Отрывок для чтения>
С более логической точки зрения можно видеть, что расширение субъ­ективных сред в некие всесреды довольно абсурдно. Затруднение с виногра­динами иной природы, чем метрический парадокс числа книг, находящихся на полке /см. разд. 3.6.6/. Тем не менее между двумя этими затрудне­ниями есть пересечение, которое и связано с истинами в себе. Число книг, находящихся на полке, более непреложно и однозначно, чем число виноградин, собранных в Италии, в том случае, если мы имеем дело с вариантом, не осложненном трудностями различений и распознаваний. В наз­ванном варианте мощность парадоксальности даже усиливается: субъ­ектив­но все книги даны в одном взгляде, но число книг (если оно больше семи) субъективно-метри­чес­ки отсутствует.

Не менее провокационным является вопрос: "Су­щест­вует ли дата смерти Наполеона?" Если эта дата существует в определенной системе, то каков статус этой системы? Истину можно найти между этим и следующим вопросом: "Если до появления приматов не было голубого неба, то есть ли оно при приматах?"

 

 

 

6.20  Поиски онтологий

 

      1. В строгом смысле существование немыслимо. Мыслимой может быть только та или иная конкретная мысль. Перефразируя можно заявить: "Существует не только то, что мыслимо".

      Можно говорить о схватывании в мысли, интенции, отсылках к иде­альному того, что существует в ощущениях, субъекта и отчасти того, что лежит за гранью этих ощущений. Мышлению о том, что существует в ощущениях, препятствует в основном только наклонность к уходу в мир фик­ций, а в более редких случаях — неодинаковость ощущений у различных индивидов. Препятствия мышлению о засубъективном — совершенно неопре­делены.

Сохранённые данные>
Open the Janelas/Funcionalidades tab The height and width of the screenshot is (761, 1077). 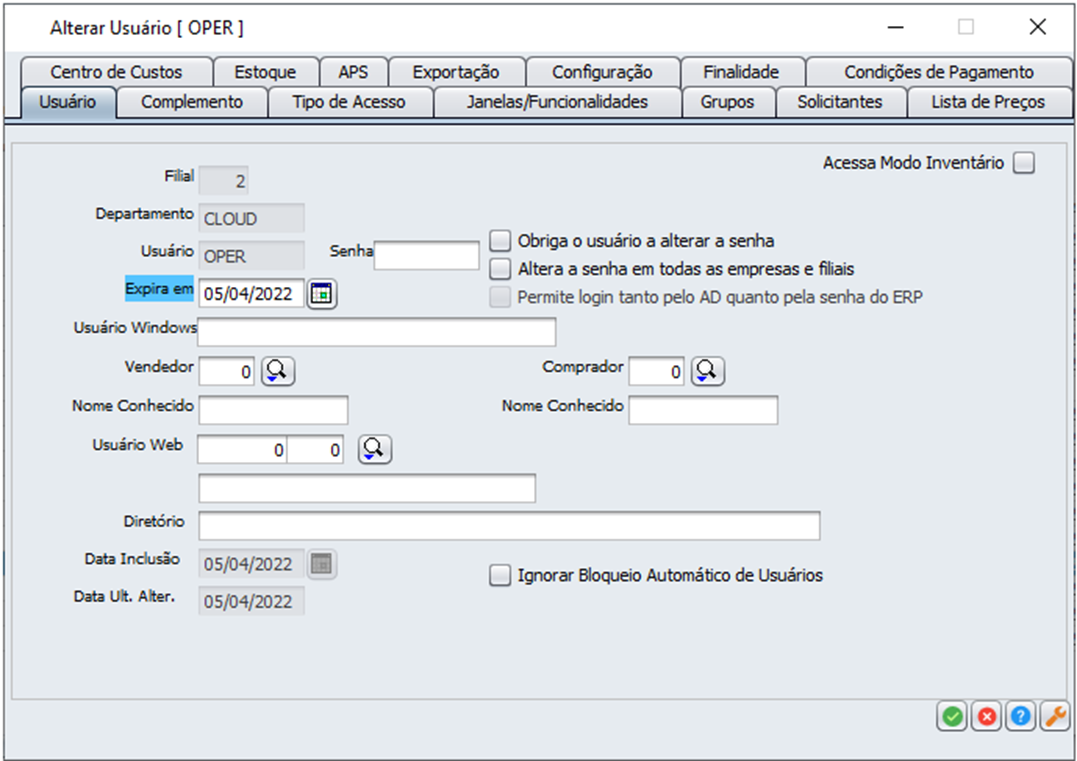(557, 102)
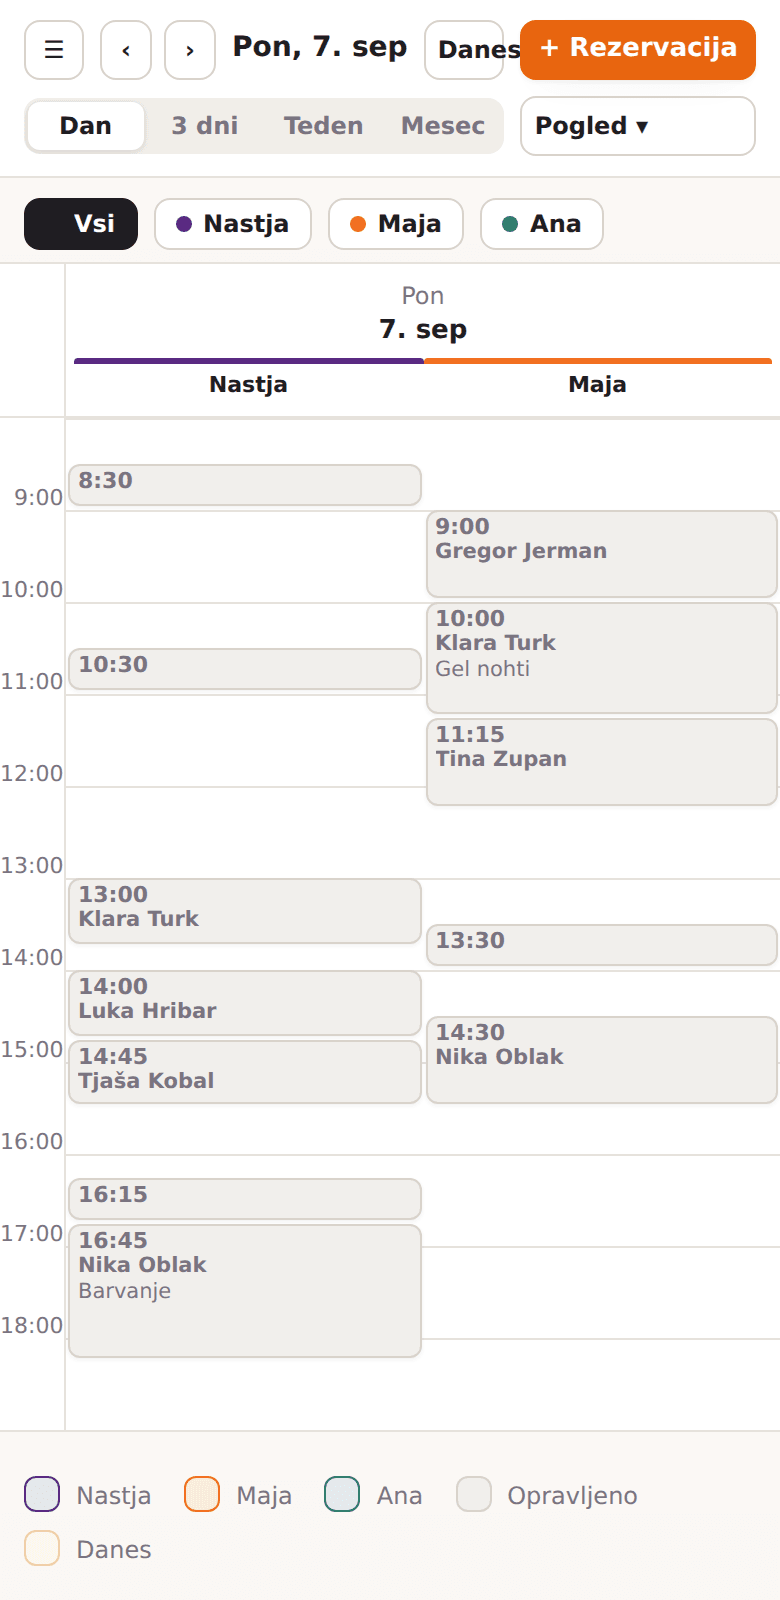Go to next day arrow
The width and height of the screenshot is (780, 1600).
pyautogui.click(x=190, y=50)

Задание>
Переведите на английский язык это предложение из отрывка для чтения: «Число книг, находящихся на полке, более непреложно и однозначно, чем число виноградин, собранных в Италии, в том случае, если мы имеем дело с вариантом, не осложненном трудностями различений и распознаваний».

Полный ответ>
The number of books on a shelf is more incontrovertible and unambiguous than the number of grapes harvested in Italy, provided we are dealing with a case not complicated by difficulties of distinguishing and recognizing.